To date, studies on blueberry roots’ colonization have only focused on the behavior of mycorrhizal fungi (ericoid mycorrhizae) and dark septate endophytes (DSE) fungi [15,83]. The analysis of colonization capacity is an excellent way to predict how bacteria will interact with a host plant [84]. Thus, the colonization patterns observed in our strains are comparable to those observed in similar bacteria in other plants, such as Paenibacillus and Bacillus in wheat and tomato [85], or Paenibacillus in maize [86]. In the present study, the colonization patterns observed in strains Caballeronia sp. VMSES31 and Paraburkholderia sp. VMFR74 were similar to those observed in other strains of the genus Paraburkholderia when they colonized the rhizoplanes of ryegrass, tomato, sugarcane, barley, sorghum, and wheat [87,88]. Furthermore, these data show that the behavior of the different bacteria can be modified by molecules produced by the plant itself [89,90,91].

5. Conclusions

This work has shown that the bacterial populations of blueberries in Portugal are determined by the influence of the plant. In fact, although the rhizospheric communities are determined by environmental conditions, the endophytic communities exhibit a high degree of selection by the plant, having a similar composition and beta diversity. Thus, these data support the idea that plants select the microbiome beyond the edaphoclimatic conditions under which they evolve. These communities are a source of bacteria, with the PGP potential able to enhance plant development. The obtained results also reveal that some genera, such as Bacillus, Paenibacillus, and Pseudomonas, are important candidates for the selection of new biofertilizers, while other genera, such as Caballeronia, have significant root colonization ability.

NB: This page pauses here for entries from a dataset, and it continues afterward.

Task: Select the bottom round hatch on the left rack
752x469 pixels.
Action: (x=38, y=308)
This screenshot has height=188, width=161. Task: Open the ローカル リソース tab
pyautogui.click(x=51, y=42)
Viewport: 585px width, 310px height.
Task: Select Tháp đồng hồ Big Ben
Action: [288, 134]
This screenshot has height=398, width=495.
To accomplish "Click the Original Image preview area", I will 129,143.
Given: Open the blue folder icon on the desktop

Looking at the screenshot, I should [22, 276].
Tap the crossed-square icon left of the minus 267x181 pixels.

Finally, it is clear that the culturomic study of bacterial communities associated with the rhizobiome and plant endobiome is essential to isolate new strains with the potential to be considered multifunctional biofertilizers and for little-studied crops, such as blueberries.

Supplementary Materials

The following supporting information can be downloaded at: https://www.mdpi.com/article/10.3390/microorganisms10112193/s1, Table S1: Sequencing statistic for each sample; Table S2: Isolated strains, identification based on MALDI-TOF and 16S rDNA sequence and summary of PGP mechanisms.

Author Contributions

Conceptualization, J.D.F.-F.; methodology, G.A., L.R.S. and J.D.F.-F.; formal analysis, G.A., F.S.-J. and J.D.F.-F.; investigation, A.C.G. and S.M.; resources, G.A.; data curation, J.D.F.-F. and F.S.-J.; writing—original draft preparation, A.C.G. and S.M.; writing—review and editing, G.A., L.R.S. and J.D.F.-F.; supervision, G.A. and J.D.F.-F.; funding acquisition, G.A. and J.D.F.-F. All authors have read and agreed to the published version of the manuscript.

Funding

This research was funded by the European Union’s Horizon 2020 research and innovation programme under the Marie Skłodowska-Curie grant agreement No. 101003373 and CENTRO-04-3559-FSE-000162. The authors are grateful to the Foundation for Science and Technology (FCT), the Ministry of Science, Technology and Higher Education (MCTES), the European Social Fund (EFS), and the European Union (EU) for the PhD fellowships granted to Ana C. Gonçalves (2020.04947.BD) and Sara Meirinho (SFRH/BD/136028/2018).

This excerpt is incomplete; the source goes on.